## EXERCISE GOAL
Keep to one stretch of the data below, the lines from the one with "Psikolog KVKK (20, 2354)" up to and including the one with "Tietosuojaseloste (1595, 1564)", and return that stretch exactly.

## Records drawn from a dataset

━━━

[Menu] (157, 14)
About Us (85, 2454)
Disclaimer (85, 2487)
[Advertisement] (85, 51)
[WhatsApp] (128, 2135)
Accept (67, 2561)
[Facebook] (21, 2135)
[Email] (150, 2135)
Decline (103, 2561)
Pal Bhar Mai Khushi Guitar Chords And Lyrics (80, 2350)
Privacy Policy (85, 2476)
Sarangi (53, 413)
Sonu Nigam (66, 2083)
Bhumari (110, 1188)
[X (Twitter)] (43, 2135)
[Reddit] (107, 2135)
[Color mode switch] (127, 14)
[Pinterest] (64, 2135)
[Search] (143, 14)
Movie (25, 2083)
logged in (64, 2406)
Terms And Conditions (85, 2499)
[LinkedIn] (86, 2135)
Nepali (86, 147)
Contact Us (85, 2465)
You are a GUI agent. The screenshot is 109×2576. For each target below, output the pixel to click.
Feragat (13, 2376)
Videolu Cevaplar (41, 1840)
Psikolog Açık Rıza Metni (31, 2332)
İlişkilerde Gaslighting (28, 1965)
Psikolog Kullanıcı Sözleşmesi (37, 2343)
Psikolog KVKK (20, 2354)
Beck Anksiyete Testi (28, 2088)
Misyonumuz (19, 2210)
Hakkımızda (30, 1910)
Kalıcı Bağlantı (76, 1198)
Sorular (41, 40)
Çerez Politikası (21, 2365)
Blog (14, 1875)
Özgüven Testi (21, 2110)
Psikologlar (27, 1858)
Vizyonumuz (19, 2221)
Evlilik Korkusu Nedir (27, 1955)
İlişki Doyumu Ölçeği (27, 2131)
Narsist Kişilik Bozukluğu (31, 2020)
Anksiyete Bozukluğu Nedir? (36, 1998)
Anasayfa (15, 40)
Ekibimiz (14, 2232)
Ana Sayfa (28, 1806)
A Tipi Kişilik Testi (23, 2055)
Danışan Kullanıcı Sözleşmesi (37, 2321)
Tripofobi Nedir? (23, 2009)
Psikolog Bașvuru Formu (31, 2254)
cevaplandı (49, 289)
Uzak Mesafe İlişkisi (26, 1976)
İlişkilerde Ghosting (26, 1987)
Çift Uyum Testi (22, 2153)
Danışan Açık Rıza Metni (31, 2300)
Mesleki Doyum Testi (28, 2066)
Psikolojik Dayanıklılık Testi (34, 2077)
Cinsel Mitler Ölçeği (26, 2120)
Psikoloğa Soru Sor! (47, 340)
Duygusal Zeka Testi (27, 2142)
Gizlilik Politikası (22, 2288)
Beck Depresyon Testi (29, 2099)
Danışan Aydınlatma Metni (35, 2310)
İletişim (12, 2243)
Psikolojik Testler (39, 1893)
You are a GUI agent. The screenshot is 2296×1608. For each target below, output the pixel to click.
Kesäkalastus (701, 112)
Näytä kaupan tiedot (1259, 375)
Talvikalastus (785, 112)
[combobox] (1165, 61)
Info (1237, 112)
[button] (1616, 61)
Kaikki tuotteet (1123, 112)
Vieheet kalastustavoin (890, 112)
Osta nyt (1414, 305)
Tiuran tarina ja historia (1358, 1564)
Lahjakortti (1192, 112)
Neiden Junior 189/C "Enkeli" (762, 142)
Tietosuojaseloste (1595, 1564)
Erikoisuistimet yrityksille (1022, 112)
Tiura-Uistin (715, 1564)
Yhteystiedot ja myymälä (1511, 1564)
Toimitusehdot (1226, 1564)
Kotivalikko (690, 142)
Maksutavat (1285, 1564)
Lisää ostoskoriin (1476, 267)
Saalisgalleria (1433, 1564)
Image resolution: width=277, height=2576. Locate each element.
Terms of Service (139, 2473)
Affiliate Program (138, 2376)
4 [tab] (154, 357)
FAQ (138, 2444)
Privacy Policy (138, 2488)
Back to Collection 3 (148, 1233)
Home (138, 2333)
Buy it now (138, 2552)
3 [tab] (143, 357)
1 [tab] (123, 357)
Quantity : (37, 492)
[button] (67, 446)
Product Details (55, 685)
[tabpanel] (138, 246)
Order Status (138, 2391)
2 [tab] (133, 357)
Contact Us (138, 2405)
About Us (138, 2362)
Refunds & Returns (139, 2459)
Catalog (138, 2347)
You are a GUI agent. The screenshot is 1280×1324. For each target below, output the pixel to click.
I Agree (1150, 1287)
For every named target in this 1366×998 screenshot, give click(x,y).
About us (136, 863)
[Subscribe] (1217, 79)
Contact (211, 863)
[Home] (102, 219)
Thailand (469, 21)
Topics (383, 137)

━━━

## REPLY
Psikolog KVKK (20, 2354)
Beck Anksiyete Testi (28, 2088)
Misyonumuz (19, 2210)
Hakkımızda (30, 1910)
Kalıcı Bağlantı (76, 1198)
Sorular (41, 40)
Çerez Politikası (21, 2365)
Blog (14, 1875)
Özgüven Testi (21, 2110)
Psikologlar (27, 1858)
Vizyonumuz (19, 2221)
Evlilik Korkusu Nedir (27, 1955)
İlişki Doyumu Ölçeği (27, 2131)
Narsist Kişilik Bozukluğu (31, 2020)
Anksiyete Bozukluğu Nedir? (36, 1998)
Anasayfa (15, 40)
Ekibimiz (14, 2232)
Ana Sayfa (28, 1806)
A Tipi Kişilik Testi (23, 2055)
Danışan Kullanıcı Sözleşmesi (37, 2321)
Tripofobi Nedir? (23, 2009)
Psikolog Bașvuru Formu (31, 2254)
cevaplandı (49, 289)
Uzak Mesafe İlişkisi (26, 1976)
İlişkilerde Ghosting (26, 1987)
Çift Uyum Testi (22, 2153)
Danışan Açık Rıza Metni (31, 2300)
Mesleki Doyum Testi (28, 2066)
Psikolojik Dayanıklılık Testi (34, 2077)
Cinsel Mitler Ölçeği (26, 2120)
Psikoloğa Soru Sor! (47, 340)
Duygusal Zeka Testi (27, 2142)
Gizlilik Politikası (22, 2288)
Beck Depresyon Testi (29, 2099)
Danışan Aydınlatma Metni (35, 2310)
İletişim (12, 2243)
Psikolojik Testler (39, 1893)
You are a GUI agent. The screenshot is 2296×1608. For each target below, output the pixel to click.
Kesäkalastus (701, 112)
Näytä kaupan tiedot (1259, 375)
Talvikalastus (785, 112)
[combobox] (1165, 61)
Info (1237, 112)
[button] (1616, 61)
Kaikki tuotteet (1123, 112)
Vieheet kalastustavoin (890, 112)
Osta nyt (1414, 305)
Tiuran tarina ja historia (1358, 1564)
Lahjakortti (1192, 112)
Neiden Junior 189/C "Enkeli" (762, 142)
Tietosuojaseloste (1595, 1564)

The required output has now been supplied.